[Kısa soru A]:
Karar özetine göre tazminat miktarı hangi yöntemle belirlenmiştir?
[Kısa soru B]:
Karar özetinin "Gerekçe ve Sonuç" kısmında, onama kararı verilirken gözetildiği belirtilen hususlar nelerdir? Hepsini sıralayın.
[Kısa soru C]:
Aşağıdaki ifadeler karar özetiyle uyuşuyor mu? Her biri için evet ya da hayır deyin ve karar özetinden belirleyici sözleri aynen alıntılayın.
(i) Tazminat Hazine'den talep edilmiştir.
(ii) Bölge Adliye Mahkemesi kararı bozulmuştur.
(iii) Taşınmaz orman sınırlarının dışında kalmaktadır.

[Alıntı]:

<<<<

Logo

5. Hukuk Dairesi2023/1546 E. 2023/9025 K.

Yapay Zeka Özeti

Uyuşmazlık: Tapu kaydındaki orman şerhi nedeniyle mülkiyet hakkı kısıtlanan taşınmaz malikinin 4721 sayılı TMK'nın 1007. maddesi uyarınca Hazine'den tazminat talep etmesi.

Gerekçe ve Sonuç: Taşınmazın orman sınırları içinde kalmasına rağmen hatalı tapulama çalışması sonucu özel mülkiyete konu edildiği, sonradan orman vasfı ve şerhi ile mülkiyet hakkının kısıtlandığı, bu durumun 4721 sayılı TMK'nın 1007. maddesi kapsamında devletin tazminat sorumluluğunu doğurduğu ve gelir metodu ile belirlenen tazminat miktarının hukuka uygun olduğu gözetilerek Bölge Adliye Mahkemesi kararının onanmasına karar verilmiştir.

Karar Metni

"İçtihat Metni"

>>>>

[Veri bölümü]:
<<<<

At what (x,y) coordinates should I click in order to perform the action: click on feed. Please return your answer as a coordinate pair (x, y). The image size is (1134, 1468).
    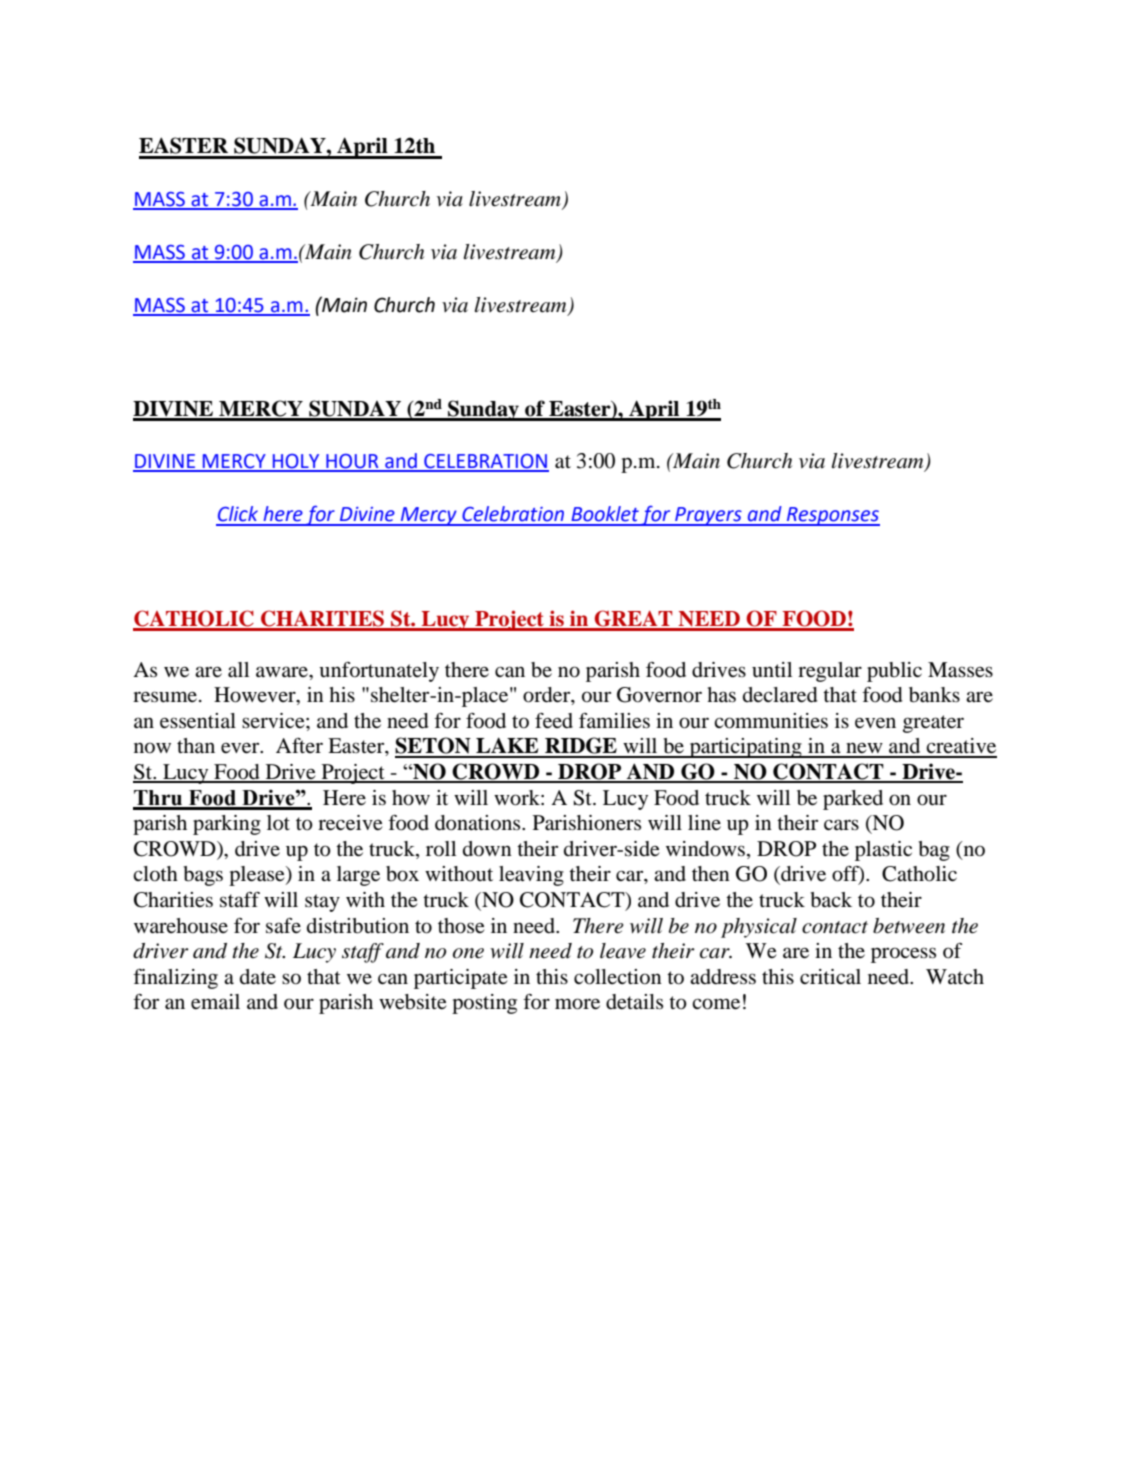
    Looking at the image, I should click on (554, 721).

>>>>

[Alıştırma cevabı A]:
Gelir metodu ile.

[Alıştırma cevabı B]:
- Taşınmazın orman sınırları içinde kalmasına rağmen hatalı tapulama çalışması sonucu özel mülkiyete konu edildiği
- Sonradan orman vasfı ve şerhi ile mülkiyet hakkının kısıtlandığı
- Bu durumun 4721 sayılı TMK'nın 1007. maddesi kapsamında devletin tazminat sorumluluğunu doğurduğu
- Gelir metodu ile belirlenen tazminat miktarının hukuka uygun olduğu

[Alıştırma cevabı C]:
(i) Evet: "Hazine'den tazminat talep etmesi"
(ii) Hayır: "Bölge Adliye Mahkemesi kararının onanmasına karar verilmiştir"
(iii) Hayır: "Taşınmazın orman sınırları içinde kalmasına rağmen"